■ **Exercise requirements**:
Could you please reproduce every record below exactly, leaving out the pictures?

[Opening Material for this exercise section]

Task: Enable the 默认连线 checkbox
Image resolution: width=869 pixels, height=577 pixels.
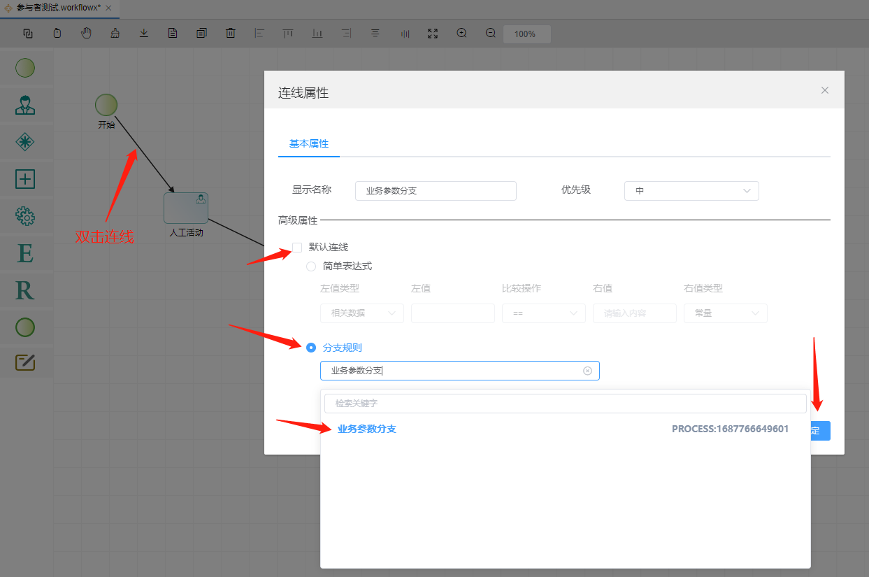Action: click(297, 248)
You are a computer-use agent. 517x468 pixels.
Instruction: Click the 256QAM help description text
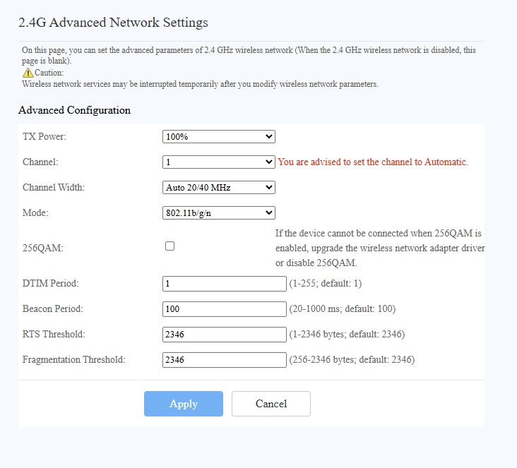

[Closing Material for this exercise section]

■ **Answer to the exercise**:
Task: Enable the 默认连线 checkbox
Image resolution: width=869 pixels, height=577 pixels.
Action: click(297, 248)
You are a computer-use agent. 517x468 pixels.
Instruction: Click the 256QAM help description text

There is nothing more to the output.